I live here quietly and peacefully, but this isn’t chance happening — I worked very hard for it. It’s about hard work, not just good kamma. I chose to live quietly and peacefully. Every day I choose to live quietly and peacefully; it’s a constant choice. Needs a real strong determination, a letting go. We can’t have our cake and eat it too.

I have found a place. It is very peaceful there. No country, no nation, no government, no religion, no judgment. I go there quite often. Some day I’ll go there and stay there for good.

There is a whisper among the bamboo groves
Those who do not depend on words to
understand the meaning will understand the meaning.
Listen!

I went on trip to Saw in the Ch’in Hills. I’ve been to a very different world, meeting people who live in a very different way, with different values. They have just the bare necessities and yet are very happy people. No psychological problems. The mountains — oh! They are majestic. The mountains have a very deep meaning for me. I will go back to the mountains and live there for a longer period. People living in big, modernised cities are all crazy. That’s what John Muir said a hundred years ago, and I agree with him. I have a lot to say about the mountains, but I don’t have time now. I will tell you all about my travels in the mountains later.

I love the simple way of life more than before. Do we really need so much?

I have been very busy for many months. I hope to be back soon; only there can I live quietly and peacefully. I don’t like being busy all the time.

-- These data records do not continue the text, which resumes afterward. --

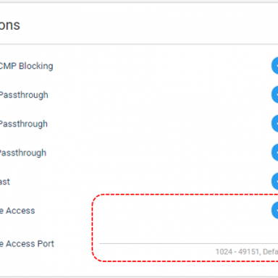Click the 'ons' section heading
The width and height of the screenshot is (278, 278).
pyautogui.click(x=9, y=25)
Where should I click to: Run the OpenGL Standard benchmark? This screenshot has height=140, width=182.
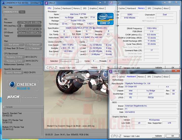14,73
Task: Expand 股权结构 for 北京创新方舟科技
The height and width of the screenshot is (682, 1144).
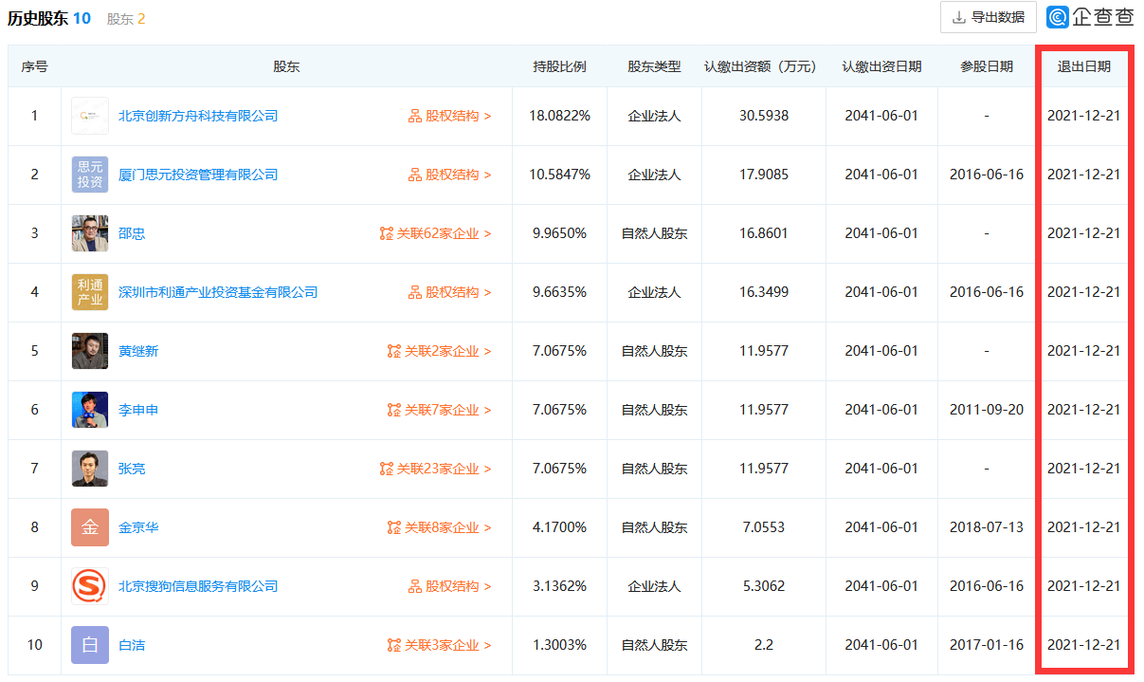Action: click(x=450, y=116)
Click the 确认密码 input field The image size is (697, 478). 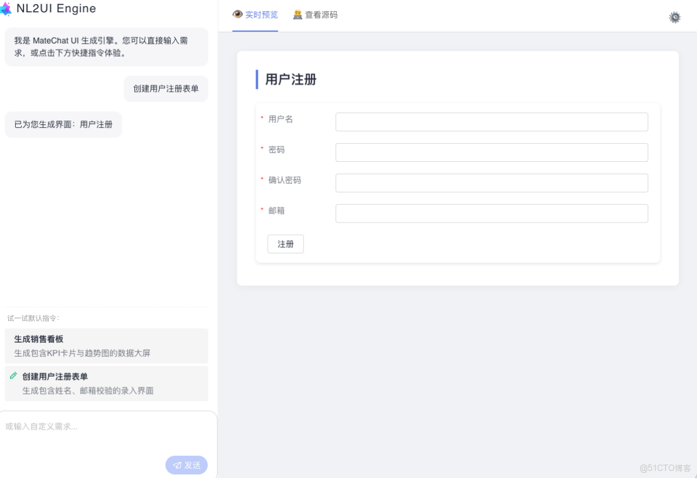492,183
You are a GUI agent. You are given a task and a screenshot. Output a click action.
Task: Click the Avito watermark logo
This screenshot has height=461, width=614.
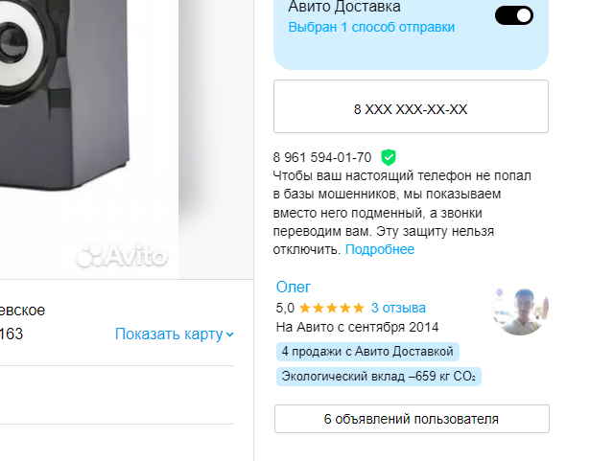point(122,256)
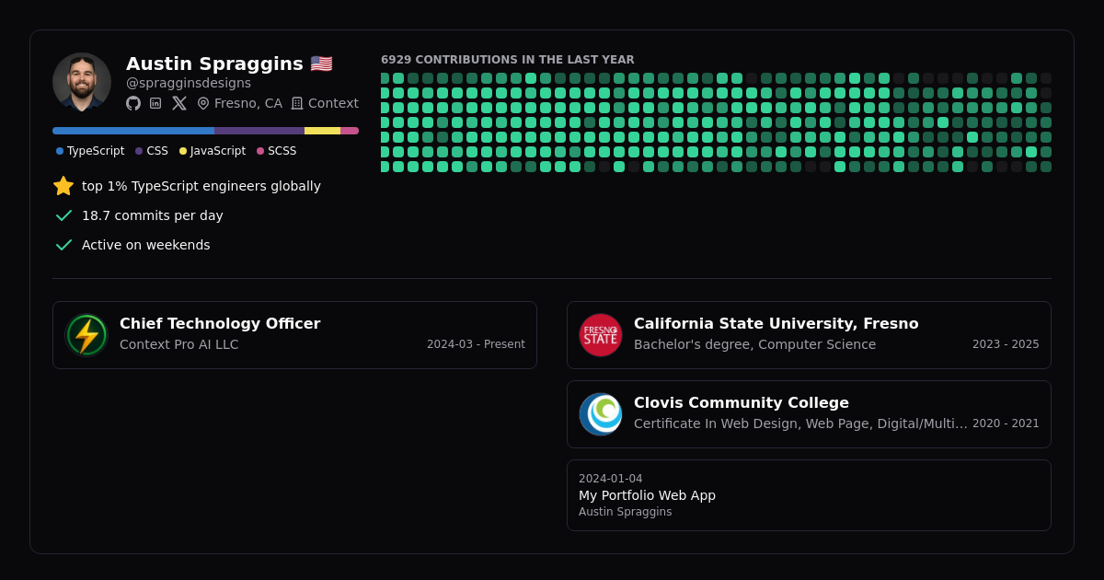
Task: Click the Clovis Community College logo
Action: pos(601,414)
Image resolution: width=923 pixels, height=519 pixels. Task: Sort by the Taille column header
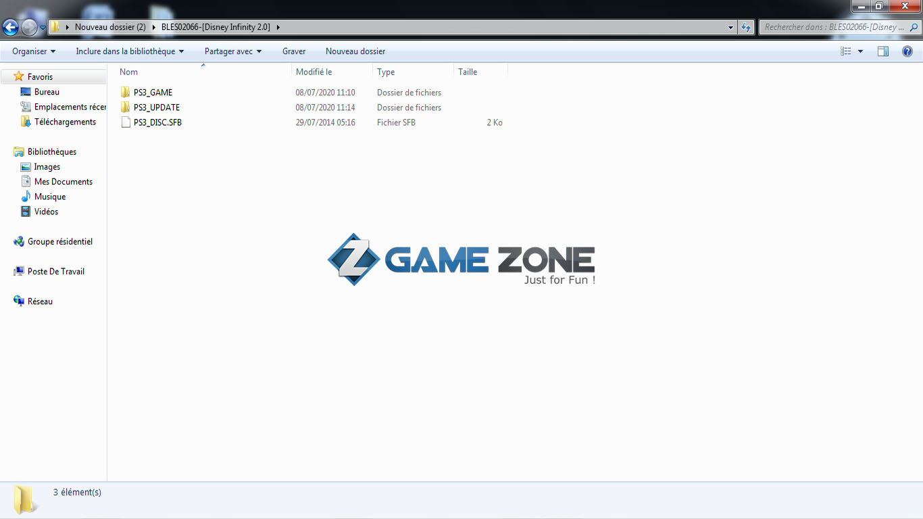pyautogui.click(x=468, y=72)
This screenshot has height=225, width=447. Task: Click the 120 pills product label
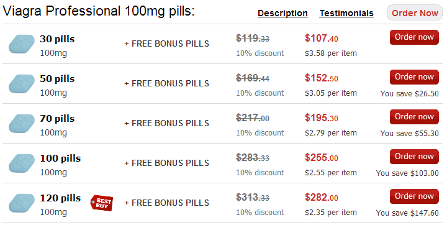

We take our old habits of mind wherever we go.

Happiness is such a simple thing: you are happy when you are not trying to be happy. True happiness is not made, not put together, not something you can possess. Why am I so happy? See, when you are happy you want to know why you are happy! That’s the way the mind is — always wanting to know why.

I don’t have any strong desire for anything. My mind is calm. I feel a lot of metta (loving-kindness). I wish you all the good things I have, dear friend.

I don’t want to force myself to do anything. I let my nature move easily into whatever is its natural course, and I’ve found that it’s always positive. My way of life really fits my nature.